» **The task**
Return the line that contains "How do I perform: Go" plus every line after it to the end of the entries below, exactly as given, and stop there.

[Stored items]
══════

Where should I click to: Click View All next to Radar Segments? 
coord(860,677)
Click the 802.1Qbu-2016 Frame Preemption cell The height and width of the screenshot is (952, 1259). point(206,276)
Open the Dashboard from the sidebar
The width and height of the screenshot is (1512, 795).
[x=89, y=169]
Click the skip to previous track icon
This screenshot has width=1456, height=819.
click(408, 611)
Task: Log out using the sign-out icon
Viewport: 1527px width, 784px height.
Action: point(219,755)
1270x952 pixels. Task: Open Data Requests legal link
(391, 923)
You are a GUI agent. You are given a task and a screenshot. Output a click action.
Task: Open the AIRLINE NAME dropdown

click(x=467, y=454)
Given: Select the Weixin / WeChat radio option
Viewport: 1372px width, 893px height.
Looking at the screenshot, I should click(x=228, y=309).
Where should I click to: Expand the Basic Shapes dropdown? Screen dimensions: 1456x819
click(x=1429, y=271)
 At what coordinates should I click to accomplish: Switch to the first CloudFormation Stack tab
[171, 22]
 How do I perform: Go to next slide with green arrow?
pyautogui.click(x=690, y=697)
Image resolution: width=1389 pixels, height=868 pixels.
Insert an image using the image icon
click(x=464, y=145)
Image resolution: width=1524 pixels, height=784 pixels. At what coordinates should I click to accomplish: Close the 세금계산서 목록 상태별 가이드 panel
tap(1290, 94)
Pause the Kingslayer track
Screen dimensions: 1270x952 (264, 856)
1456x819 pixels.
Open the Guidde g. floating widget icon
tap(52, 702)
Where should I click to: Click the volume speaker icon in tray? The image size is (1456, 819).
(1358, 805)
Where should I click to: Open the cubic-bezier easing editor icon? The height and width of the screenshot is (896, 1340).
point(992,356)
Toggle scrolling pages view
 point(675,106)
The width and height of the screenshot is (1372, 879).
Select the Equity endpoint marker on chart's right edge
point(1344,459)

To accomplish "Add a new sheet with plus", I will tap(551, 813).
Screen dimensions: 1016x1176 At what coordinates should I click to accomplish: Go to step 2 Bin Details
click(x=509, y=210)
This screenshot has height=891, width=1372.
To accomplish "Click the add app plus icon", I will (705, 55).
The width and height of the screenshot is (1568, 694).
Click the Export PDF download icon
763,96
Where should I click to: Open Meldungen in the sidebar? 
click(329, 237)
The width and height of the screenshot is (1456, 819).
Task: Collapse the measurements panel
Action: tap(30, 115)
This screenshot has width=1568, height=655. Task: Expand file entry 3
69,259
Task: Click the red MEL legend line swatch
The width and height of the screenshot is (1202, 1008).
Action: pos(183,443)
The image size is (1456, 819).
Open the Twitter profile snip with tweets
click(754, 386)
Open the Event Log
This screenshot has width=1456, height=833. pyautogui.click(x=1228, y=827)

══════

» **Your response**
 How do I perform: Go to next slide with green arrow?
pyautogui.click(x=690, y=697)
Image resolution: width=1389 pixels, height=868 pixels.
Insert an image using the image icon
click(x=464, y=145)
Image resolution: width=1524 pixels, height=784 pixels. At what coordinates should I click to accomplish: Close the 세금계산서 목록 상태별 가이드 panel
tap(1290, 94)
Pause the Kingslayer track
Screen dimensions: 1270x952 (264, 856)
1456x819 pixels.
Open the Guidde g. floating widget icon
tap(52, 702)
Where should I click to: Click the volume speaker icon in tray? The image size is (1456, 819).
(1358, 805)
Where should I click to: Open the cubic-bezier easing editor icon? The height and width of the screenshot is (896, 1340).
point(992,356)
Toggle scrolling pages view
 point(675,106)
The width and height of the screenshot is (1372, 879).
Select the Equity endpoint marker on chart's right edge
point(1344,459)

To accomplish "Add a new sheet with plus", I will tap(551, 813).
Screen dimensions: 1016x1176 At what coordinates should I click to accomplish: Go to step 2 Bin Details
click(x=509, y=210)
This screenshot has height=891, width=1372.
To accomplish "Click the add app plus icon", I will (705, 55).
The width and height of the screenshot is (1568, 694).
Click the Export PDF download icon
763,96
Where should I click to: Open Meldungen in the sidebar? 
click(329, 237)
The width and height of the screenshot is (1456, 819).
Task: Collapse the measurements panel
Action: tap(30, 115)
This screenshot has width=1568, height=655. Task: Expand file entry 3
69,259
Task: Click the red MEL legend line swatch
The width and height of the screenshot is (1202, 1008).
Action: pos(183,443)
The image size is (1456, 819).
Open the Twitter profile snip with tweets
click(754, 386)
Open the Event Log
This screenshot has width=1456, height=833. pyautogui.click(x=1228, y=827)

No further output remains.